## WORK TO DO:
Rescale the data from the start through the line containing "Action: 528,348", repeating every line, requests included, with each answer coordinate multiplied by 2.5 and rounded to a whole number, halves rounded up; numbers in the requests stay unchanged. Omit the pictures.

## THE DATA:
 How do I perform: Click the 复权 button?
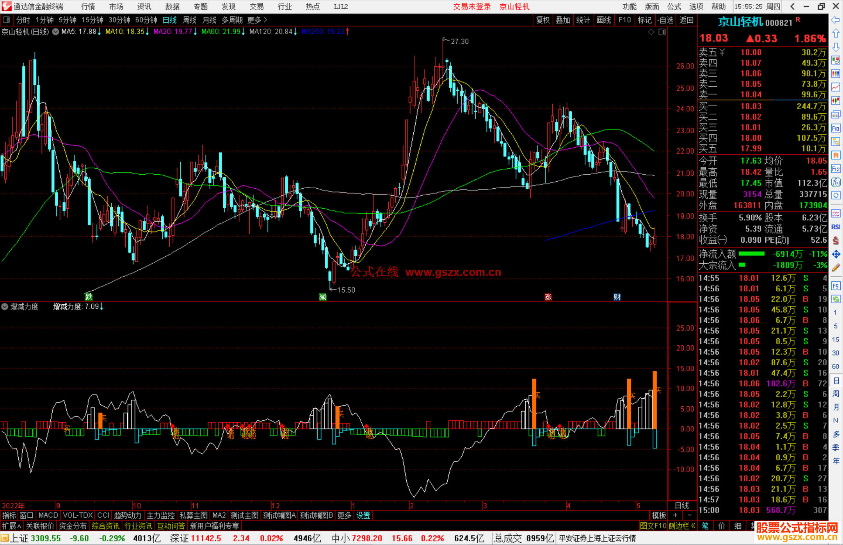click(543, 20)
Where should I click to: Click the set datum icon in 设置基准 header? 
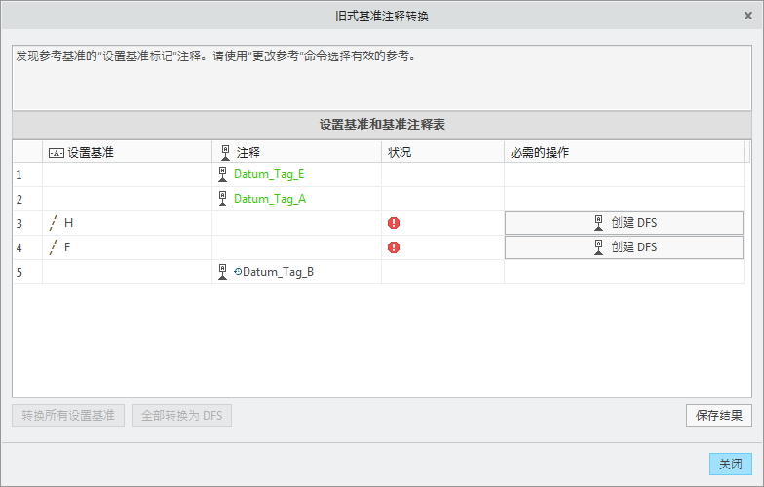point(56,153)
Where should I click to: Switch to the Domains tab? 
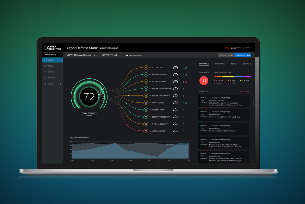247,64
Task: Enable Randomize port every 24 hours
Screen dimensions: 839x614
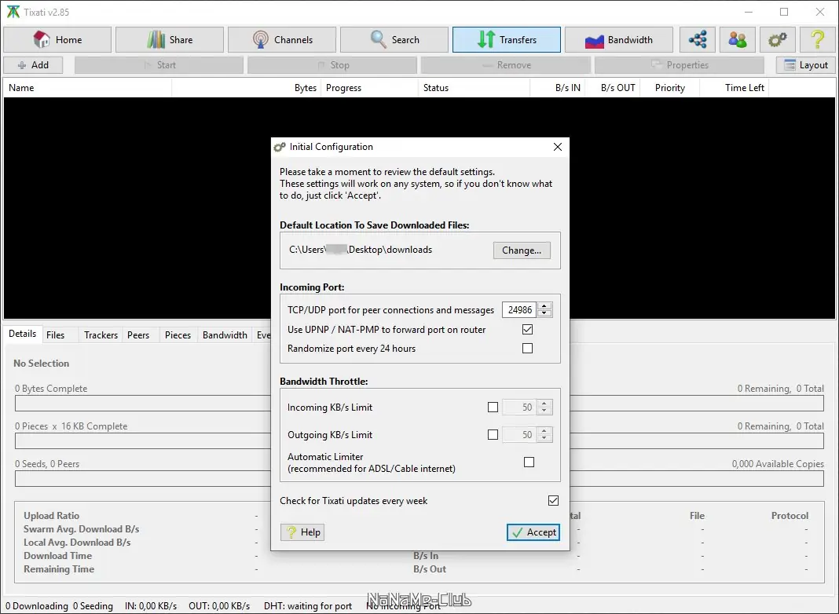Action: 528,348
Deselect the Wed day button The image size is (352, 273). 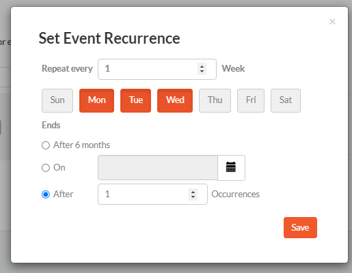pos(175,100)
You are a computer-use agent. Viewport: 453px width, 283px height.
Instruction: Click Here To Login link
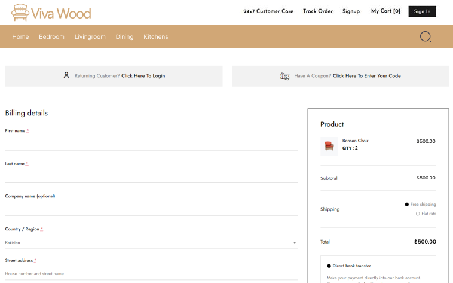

## SOLUTION TO THE EXERCISE:
 How do I perform: Click the 复权 button?
click(1358, 50)
Where should I click to: Click the set datum icon in 设置基准 header? 
point(140,383)
Where should I click to: Switch to the Domains tab? 
618,160
Task: Enable Randomize port every 24 hours
Screen dimensions: 839x614
Action: 1320,870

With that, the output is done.